Con lo anterior no estoy abogando por una temporada de bodas gay en los museos del país pero sí quiero llevar la atención al hecho de que cuando se han dado situaciones similares a esta boda por parte de funcionarios heterosexuales no se ha dado la dimisión del cargo a los dos días de revelada la noticia… de hecho en la mayoría de los casos la renuncia nunca ha llegado. 


Nuevamente, me parece, estamos ante una demanda autoimpuesta de ser lo menos incómodos posible para intentar ganarnos no la aceptación sino la tolerancia. Creemos que deberíamos ser un híbrido entre Lady Diana, Florence Nightingale y Teresa de Calcuta para merecer una existencia pública como homosexuales. Hay que ser demure a la máxima potencia.


Lo anterior nos lleva irremediablemente a mantener una especie de compartimentalización de la existencia ya anunciada por Salvador Novo quien, se recordará, tuvo su primer “estudio” de soltero en la calle Donceles, en la que se ubica la puerta trasera del Munal. En su autobiografía, La estatua de sal, escribió:


“Mi vida se escindía en tres partes: la casa y la familia, en que cada vez me sentía más extraño, humillado e incómodo; la escuela”. 


Fuera de su casa y lejos de su familia, el joven Novo y sus amigos (principalmente Xavier Villaurrutia) encontraron el espacio propicio para ser libremente pese a los múltiples y muy marcados límites que indicaba el México posrevolucionario. ¿Qué pensarían Novo y Villaurrutia si supieran que dos hombres celebraron su unión matrimonial en el enorme y elegante edificio del que su estudio era vecino? Probablemente el planteamiento de una relación pensada para toda la vida resultaría shockeante, principalmente al primero, porque su idea de ser homosexual era precisamente lo contrario: un constante desfile de amantes fugaces, una interminable búsqueda de la novedad.


Novo anotó algo al respecto en su autobiografía. Recordando a Antonio Adalid dijo: “Tan persuadido estaba de la perfección de su esquema de vida con Antonio [la pareja eran Antonio y Antonio] , que pensaba que a mí me convendría instalarme en una relación semejante: con un hombre maduro y rico que tanto apreciara mi belleza, cuanto mi talento: me sostuviera y eventualmente me legara su fortuna. Dos intentos hizo de casarme bien…”, uno con Luis Amieva y otro con Carlos Gutiérrez Palacios pero ninguno prosperó pues “los choferes eran mi fogosa predilección”, anotó también el poeta. 

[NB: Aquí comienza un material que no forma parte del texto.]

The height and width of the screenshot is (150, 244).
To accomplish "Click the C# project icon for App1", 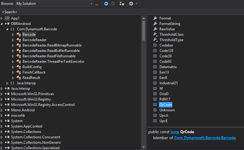I will click(x=7, y=18).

Y tal parece que prácticamente a 121 años del nacimiento de Novo poco se ha avanzado en las perspectivas y posibilidades que como homosexuales tenemos para relacionarnos. Parece que nos causa orgullo internalizar el prejuicio y regirnos por él. Quien deseé perseguir eternamente la novedad está en su derecho, quien quiera una gran boda que la pague, lo importante es que estos polos —y todas las posibles gamas y combinaciones entre ellos— no deberían juzgarse ni condenarse entre sí. Ni uno u otro es superior, lo que debería alegrarnos es que cada vez hay más posibilidades puestas ahí para que las tomemos y defendamos, no solo de la homofobia externa sino, tristemente, de la interna.